:: Source extract
Saturday, February 20, 2010

How you know you're not actually a foodie...

In my cooking class on February 16, we did a salt tasting. I was pretty excited about this, which is surprising, because I don't actually like salt that much. But we used to get a catalog for a company called Napa Style, and the owner was always lauding the value of gray salt. It seemed like really expensive, discolored salt. I couldn't figure out why this was the ingredient to distinguish a great kitchen.

And I still can't. Technically, we didn't test gray salt. We had iodized salt, kosher salt, Hawaiian salt, and Cypress lava salt. Our chef said that the iodized salt had the "saltiest" taste, but I'm pretty sure they were all salty. The Hawaiian salt was red because it was infused with clay. Why, exactly, would I want to eat clay? It probably would have looked fancy on top of something, but all I could think about was my blood pressure. The Cypress lava salt was black, because, guess what, it was infused with lava. Infused with lava. Yeah, I'm pretty sure I'm good without that in my diet.
::::
:: Exercise data
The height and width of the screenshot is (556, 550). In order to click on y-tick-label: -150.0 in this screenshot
::::
:: Exercise data
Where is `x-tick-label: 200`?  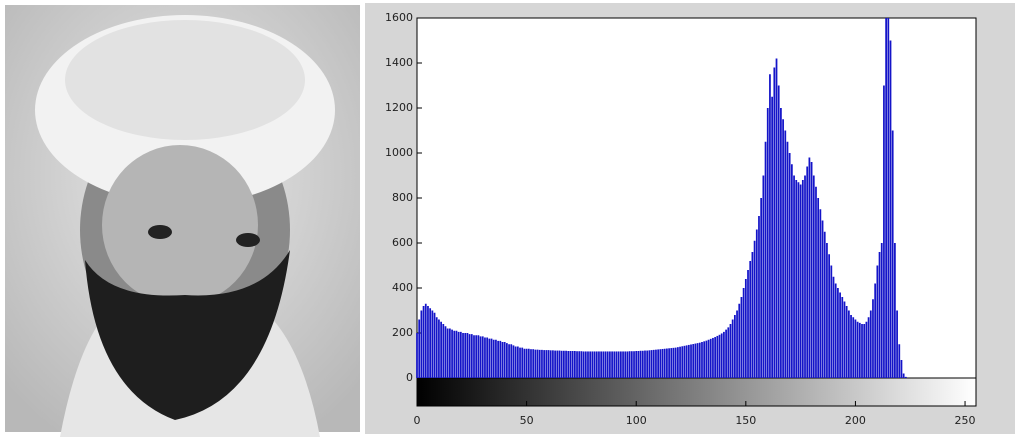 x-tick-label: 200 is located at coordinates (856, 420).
::::
- Questions to answer:
A) From the salt-tasting post, return the passage starting at "Saturday, February 20, 2010" and ending at "a great kitchen.".
B) In the salt-tasting post, which salt did the chef say had the "saltiest" taste?
C) Rewrite the paragraph of the salt-tasting post that begins "And I still can't." as a short bulleted list of its main facts.

- Exercise results:
A)
Saturday, February 20, 2010

How you know you're not actually a foodie...

In my cooking class on February 16, we did a salt tasting. I was pretty excited about this, which is surprising, because I don't actually like salt that much. But we used to get a catalog for a company called Napa Style, and the owner was always lauding the value of gray salt. It seemed like really expensive, discolored salt. I couldn't figure out why this was the ingredient to distinguish a great kitchen.

B) The iodized salt.

C)
- Gray salt was not actually part of the tasting.
- The salts tasted were iodized, kosher, Hawaiian, and Cypress lava salt.
- The chef said iodized salt tasted "saltiest," but the writer found them all salty.
- Hawaiian salt was red because it was infused with clay; the writer questioned eating clay and thought of blood pressure.
- Cypress lava salt was black because it was infused with lava, which the writer would rather leave out of their diet.